大学の近くに、とても好きなカフェがあった。
古びたビルの外階段を上がった2階にあるそのカフェは、
学生や教授や近所の人たちが、静かにゆったりと過ごす場所。
飴色に変わった漆喰の壁、深い色合いのテーブル、赤い絨毯が張られた椅子。
お店の真ん中にあるショーケースには、マスター手製のケーキが並ぶ。
訪れる者にふんわりとした懐かしさを感じさせる場所。
cafe GOTOでお茶をすること。
貧乏学生だった私にとって、それは少しばかり勇気がいることだった。
飲み物とケーキで1000円ちょっと。
一時は今や天然記念物的な4畳半風呂ナシのアパートに住み、
生活費を稼ぐためにアルバイトばかりしていた私には、
cafe GOTOで過ごす時間は、とびきり贅沢な特別なもの。
だからこそとても大切にしていた。そこで過ごす時間、空間、そのすべてを。
窓際の席か、あるいは中央の大きなテーブルで、
ゆっくり本を読みながら、ベイクドチーズケーキとお茶をいただく。
このお店のベイクドチーズケーキは、チーズの味がしっかりとしていて、しっとり重量感のある本当においしいケーキ。

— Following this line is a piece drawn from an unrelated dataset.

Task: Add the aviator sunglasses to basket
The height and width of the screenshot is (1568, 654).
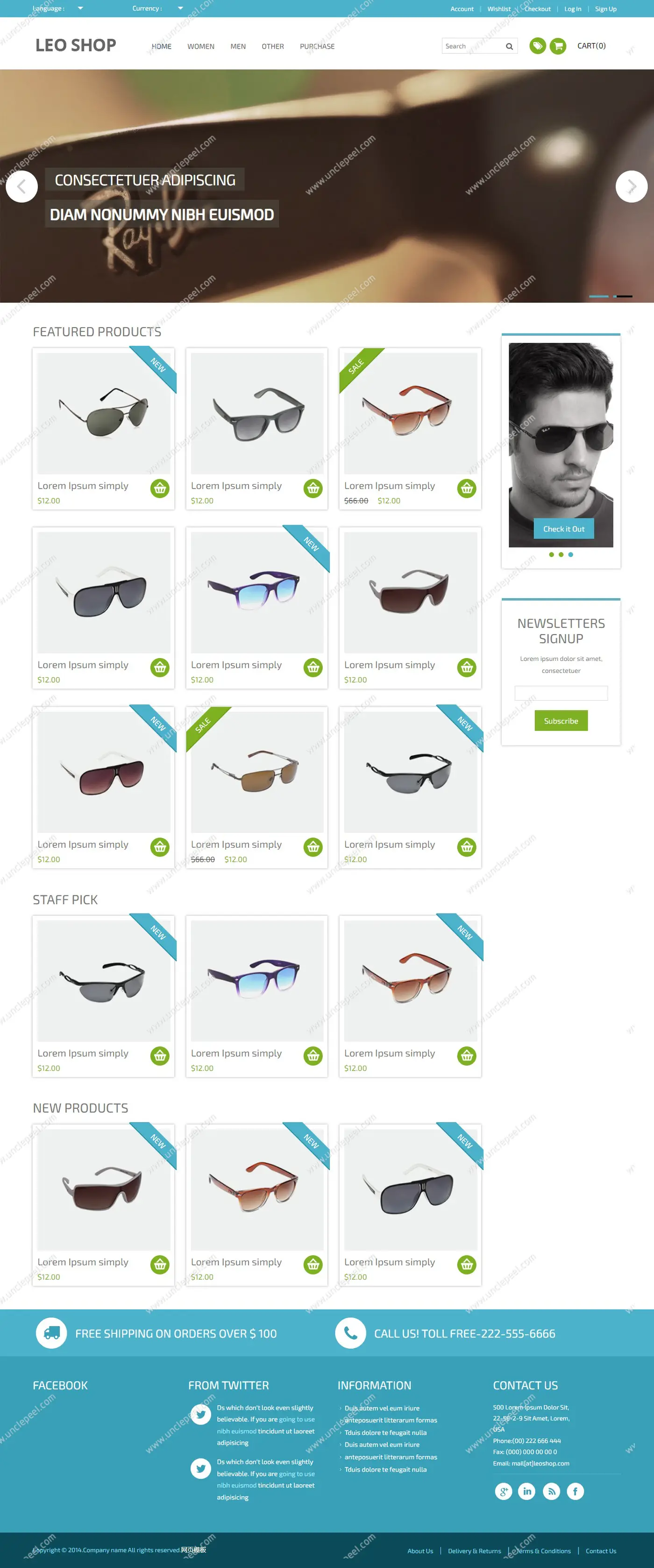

大学界隈に行くときは、今でもたいていcafe GOTOに寄っている。
躊躇なくオーダーできるようになった、そしていま食べても本当においしいと感じるベイクドチーズケーキとコーヒー。
でも外階段を登るときには、いつも少しだけ背筋が伸びる。あの頃の特別な気持ちを思い出して。